TASK REQUIREMENTS
A verbatim reproduction of the lines below, from the line containing "2019年5月 (337, 1907)" through the line containing "2021年6月 (337, 1541)", both ends included, is the whole required output.

EXCERPTED DATA
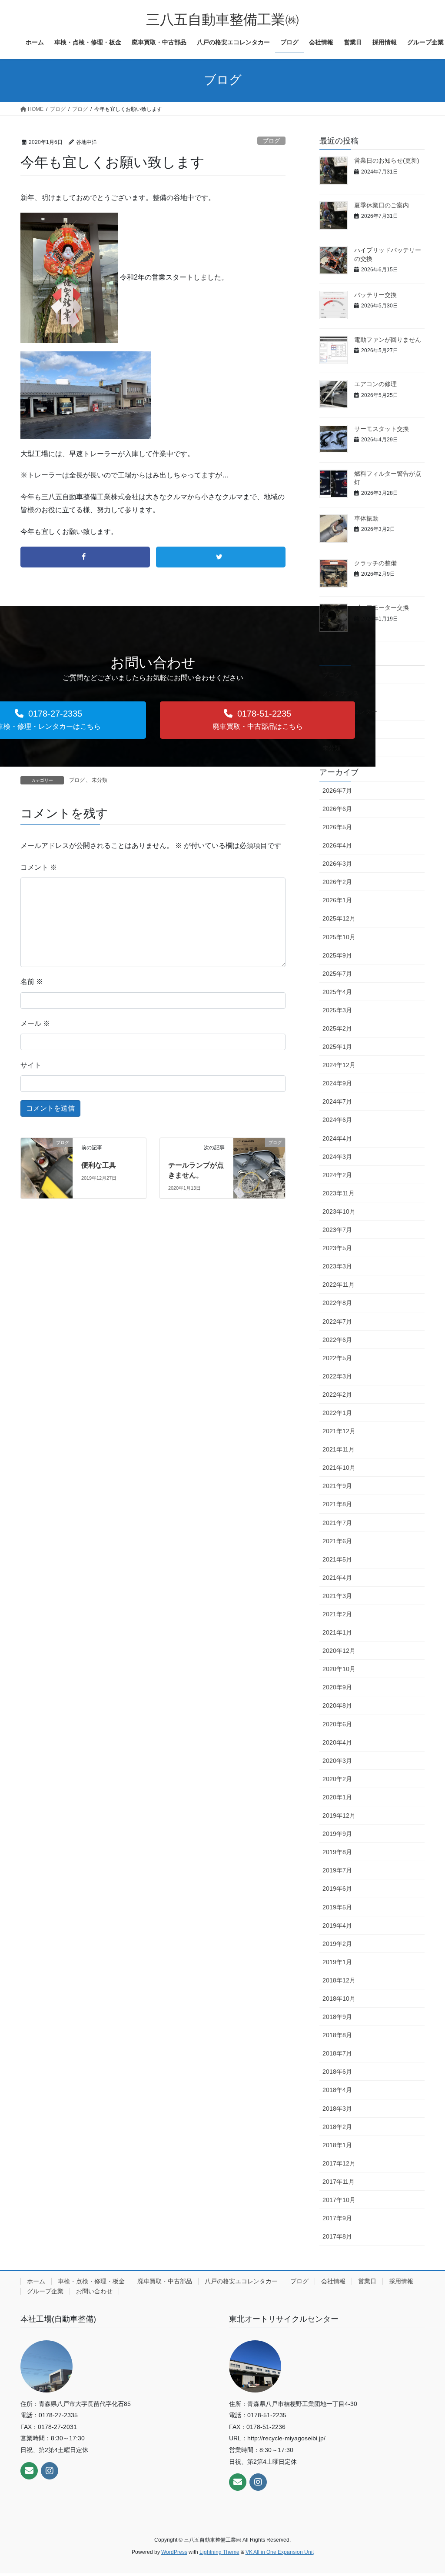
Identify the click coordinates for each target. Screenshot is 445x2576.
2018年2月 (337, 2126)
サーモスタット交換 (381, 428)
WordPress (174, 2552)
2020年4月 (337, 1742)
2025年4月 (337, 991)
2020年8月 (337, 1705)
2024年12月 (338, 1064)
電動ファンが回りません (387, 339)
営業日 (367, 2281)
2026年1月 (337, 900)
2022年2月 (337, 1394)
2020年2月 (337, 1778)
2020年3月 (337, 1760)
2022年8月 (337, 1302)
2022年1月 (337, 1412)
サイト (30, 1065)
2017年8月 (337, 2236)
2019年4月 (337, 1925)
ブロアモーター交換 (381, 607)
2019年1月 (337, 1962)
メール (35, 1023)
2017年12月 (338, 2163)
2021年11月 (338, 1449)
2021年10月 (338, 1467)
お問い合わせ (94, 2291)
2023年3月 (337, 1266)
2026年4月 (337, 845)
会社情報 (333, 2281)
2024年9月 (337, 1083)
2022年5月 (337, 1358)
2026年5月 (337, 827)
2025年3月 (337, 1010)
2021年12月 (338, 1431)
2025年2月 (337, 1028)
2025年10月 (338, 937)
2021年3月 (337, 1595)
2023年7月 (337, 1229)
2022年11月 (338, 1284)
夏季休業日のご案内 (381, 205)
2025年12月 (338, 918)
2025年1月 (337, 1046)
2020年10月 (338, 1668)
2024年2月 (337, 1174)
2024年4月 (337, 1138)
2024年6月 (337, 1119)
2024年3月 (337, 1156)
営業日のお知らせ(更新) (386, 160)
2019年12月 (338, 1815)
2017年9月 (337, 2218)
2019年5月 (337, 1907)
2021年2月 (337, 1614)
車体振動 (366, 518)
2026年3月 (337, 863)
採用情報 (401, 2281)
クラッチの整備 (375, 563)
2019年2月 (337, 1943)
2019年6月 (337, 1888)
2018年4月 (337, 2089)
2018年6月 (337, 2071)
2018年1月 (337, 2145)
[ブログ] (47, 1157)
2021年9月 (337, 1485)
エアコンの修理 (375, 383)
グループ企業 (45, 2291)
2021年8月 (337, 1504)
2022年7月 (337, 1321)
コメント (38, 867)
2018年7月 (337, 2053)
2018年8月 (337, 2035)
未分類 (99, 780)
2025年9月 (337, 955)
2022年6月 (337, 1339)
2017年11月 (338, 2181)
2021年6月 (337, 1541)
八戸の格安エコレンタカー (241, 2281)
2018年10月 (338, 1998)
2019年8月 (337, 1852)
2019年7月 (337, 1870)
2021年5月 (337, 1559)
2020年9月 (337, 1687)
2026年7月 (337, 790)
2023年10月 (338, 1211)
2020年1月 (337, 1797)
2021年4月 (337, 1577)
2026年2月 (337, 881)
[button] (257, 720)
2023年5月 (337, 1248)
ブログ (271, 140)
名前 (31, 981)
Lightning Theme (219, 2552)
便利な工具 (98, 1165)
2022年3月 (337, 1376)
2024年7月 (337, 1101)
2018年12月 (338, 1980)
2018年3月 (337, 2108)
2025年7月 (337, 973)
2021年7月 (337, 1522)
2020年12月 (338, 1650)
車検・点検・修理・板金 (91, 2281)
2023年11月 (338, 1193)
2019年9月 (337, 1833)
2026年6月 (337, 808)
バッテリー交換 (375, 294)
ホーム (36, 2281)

WRITTEN REPLY
2019年5月 (337, 1907)
2021年2月 (337, 1614)
車体振動 (366, 518)
2026年3月 (337, 863)
採用情報 (401, 2281)
クラッチの整備 (375, 563)
2019年2月 (337, 1943)
2019年6月 (337, 1888)
2018年4月 (337, 2089)
2018年6月 (337, 2071)
2018年1月 (337, 2145)
[ブログ] (47, 1157)
2021年9月 (337, 1485)
エアコンの修理 (375, 383)
グループ企業 (45, 2291)
2021年8月 (337, 1504)
2022年7月 (337, 1321)
コメント (38, 867)
2018年7月 (337, 2053)
2018年8月 (337, 2035)
未分類 (99, 780)
2025年9月 (337, 955)
2022年6月 (337, 1339)
2017年11月 (338, 2181)
2021年6月 (337, 1541)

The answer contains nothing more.